Document section -
Immediately after the meeting, William L. Disston was again directed to explore the idea of a lightweight, one-man chain saw to replace the discontinued Madison project. William contacted West Bend Aluminum Company, developers of a lightweight 2'/2 HP gasoline two-cycle engine that perfectly fit the specifications for a one-man saw. The Oregon Chain Company was contacted for chains, and Disston itself developed the cutting bar. Within five months, six units had been completed and were operational. William L. Disston developed production schedules, costs, profit margins, and prices established for anticipated sales. It was at this point that he received notification that members of the family were about to sell their stock to H. K. Porter.
William L. Disston is undoubtedly correct in holding the opinion that the loan-repayment fiasco forced the crisis at Disston in 1955, but it is doubtful that this or any one event can explain why the firm was sold. After the death of Hamilton Disston in 1894, the family pulled together and paid off the firm's debt despite the severity of the crisis. In 1955 there were just too many negative forces and too little family commitment to override them. The firm had become merely a means of producing money for the family, with little of the personal appeal and pride felt by the Disstons of the nineteenth century, who "manufactured the finest saws in the world." How could a firm with declining profits and old machinery, no new product beyond the beet knife, and diminishing interest on the part of the family owners face up to the reconstructed industries of Japan and Germany? If not this crisis, then the next would have had similar results. The issue was the lack of Disston family commitment to operate the firm.

Tasks for this exercise -
**1.** Can you reproduce the passage on the sale of the Disston firm, beginning at the words "Immediately after the" and stopping after the words "H. K. Porter."?
**2.** Will you carry on the passage on the sale of the Disston firm from the point where it stops?

[Data extracted from a collection]
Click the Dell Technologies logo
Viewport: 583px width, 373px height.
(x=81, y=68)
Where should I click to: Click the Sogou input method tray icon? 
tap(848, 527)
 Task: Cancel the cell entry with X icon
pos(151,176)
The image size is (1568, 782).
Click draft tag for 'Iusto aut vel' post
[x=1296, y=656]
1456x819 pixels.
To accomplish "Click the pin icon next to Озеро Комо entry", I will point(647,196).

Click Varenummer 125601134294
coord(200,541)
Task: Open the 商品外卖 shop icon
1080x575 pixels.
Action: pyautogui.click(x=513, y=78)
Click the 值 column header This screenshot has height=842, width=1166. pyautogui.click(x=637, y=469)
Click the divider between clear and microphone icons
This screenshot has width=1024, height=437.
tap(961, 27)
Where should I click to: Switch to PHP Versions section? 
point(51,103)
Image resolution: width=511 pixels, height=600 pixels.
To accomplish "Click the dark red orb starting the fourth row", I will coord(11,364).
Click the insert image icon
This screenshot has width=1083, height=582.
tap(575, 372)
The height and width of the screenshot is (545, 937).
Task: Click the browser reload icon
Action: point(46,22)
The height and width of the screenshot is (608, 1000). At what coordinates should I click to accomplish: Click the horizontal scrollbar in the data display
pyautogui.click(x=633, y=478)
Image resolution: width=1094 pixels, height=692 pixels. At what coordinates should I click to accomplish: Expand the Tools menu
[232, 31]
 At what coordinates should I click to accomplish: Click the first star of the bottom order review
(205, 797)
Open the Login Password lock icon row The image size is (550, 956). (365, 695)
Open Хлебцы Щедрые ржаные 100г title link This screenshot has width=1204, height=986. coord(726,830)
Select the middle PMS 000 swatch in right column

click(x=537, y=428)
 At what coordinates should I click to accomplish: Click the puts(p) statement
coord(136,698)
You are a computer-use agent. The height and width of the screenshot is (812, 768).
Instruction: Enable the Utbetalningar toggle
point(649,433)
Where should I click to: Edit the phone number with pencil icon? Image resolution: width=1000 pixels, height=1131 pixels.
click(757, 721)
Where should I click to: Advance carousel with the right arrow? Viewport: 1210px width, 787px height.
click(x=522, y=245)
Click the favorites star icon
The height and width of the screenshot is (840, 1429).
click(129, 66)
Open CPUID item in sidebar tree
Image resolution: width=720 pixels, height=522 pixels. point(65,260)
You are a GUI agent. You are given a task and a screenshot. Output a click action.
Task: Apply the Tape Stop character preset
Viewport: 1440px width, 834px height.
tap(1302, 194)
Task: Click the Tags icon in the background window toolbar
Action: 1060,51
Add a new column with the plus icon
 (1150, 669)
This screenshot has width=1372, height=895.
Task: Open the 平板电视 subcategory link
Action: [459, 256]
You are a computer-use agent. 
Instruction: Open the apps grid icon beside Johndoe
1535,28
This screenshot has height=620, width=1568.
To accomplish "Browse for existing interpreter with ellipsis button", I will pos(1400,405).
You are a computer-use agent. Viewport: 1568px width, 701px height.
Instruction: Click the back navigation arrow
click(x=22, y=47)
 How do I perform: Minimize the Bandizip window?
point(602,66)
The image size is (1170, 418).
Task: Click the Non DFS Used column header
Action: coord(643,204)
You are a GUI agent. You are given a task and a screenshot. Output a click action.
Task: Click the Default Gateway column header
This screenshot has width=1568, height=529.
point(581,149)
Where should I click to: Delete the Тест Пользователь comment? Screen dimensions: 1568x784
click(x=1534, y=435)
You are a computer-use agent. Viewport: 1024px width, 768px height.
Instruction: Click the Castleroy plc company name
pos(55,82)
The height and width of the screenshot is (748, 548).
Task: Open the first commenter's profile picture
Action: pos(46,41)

Task-by-task results -
**1.**
Immediately after the meeting, William L. Disston was again directed to explore the idea of a lightweight, one-man chain saw to replace the discontinued Madison project. William contacted West Bend Aluminum Company, developers of a lightweight 2'/2 HP gasoline two-cycle engine that perfectly fit the specifications for a one-man saw. The Oregon Chain Company was contacted for chains, and Disston itself developed the cutting bar. Within five months, six units had been completed and were operational. William L. Disston developed production schedules, costs, profit margins, and prices established for anticipated sales. It was at this point that he received notification that members of the family were about to sell their stock to H. K. Porter.

**2.**
Disston & Sons became vulnerable to a man like Samuel Mellon Evans when PNB demanded repayment of its loan at a time when the firm had little available cash-and made it clear to Thompson that, unless the loan was repaid in 1955, the bank would petition the courts to discontinue the payment of dividends to stockholders. This was not welcome news for the family.
Newspapers speculated that Henry Disston & Sons was about to be sold by the family. Offers were made by American Hardware Corporation of New Britain, Connecticut, the Frankford Arsenal, the U.S. government, and H. K. Porter Company of Pittsburgh. The government denied the rumored takeover bids, but nevertheless the stories persisted. William Leeds Disston tried to get American Hardware interested but met with strong resistance from Jacob Disston Jr. and Henry Bain. Only Porter's bid was brought before the Disston stockholders for consideration.
John D. Thompson opened talks with C. R. Dobson, a representative of H. K. Porter owner Samuel Mellon Evans. After a twenty-minute conversation with Evans on the phone, Thompson remarked to Dobson, "I don't like your boss. What kind of a man is he?" Dobson replied, "He's a son-of-a-bitch, but he pays well." This set the tone for future dealings between Evans and Disston workers. Jacob Disston and Henry Bain supported Thompson in his negotiations with Evans, but William L. Disston opposed the deal because it undervalued what the firm was worth and in his judgment amounted to a steal. Nevertheless, the strength of the proposal was that family members would receive a tax advantage and would continue to be paid their dividends.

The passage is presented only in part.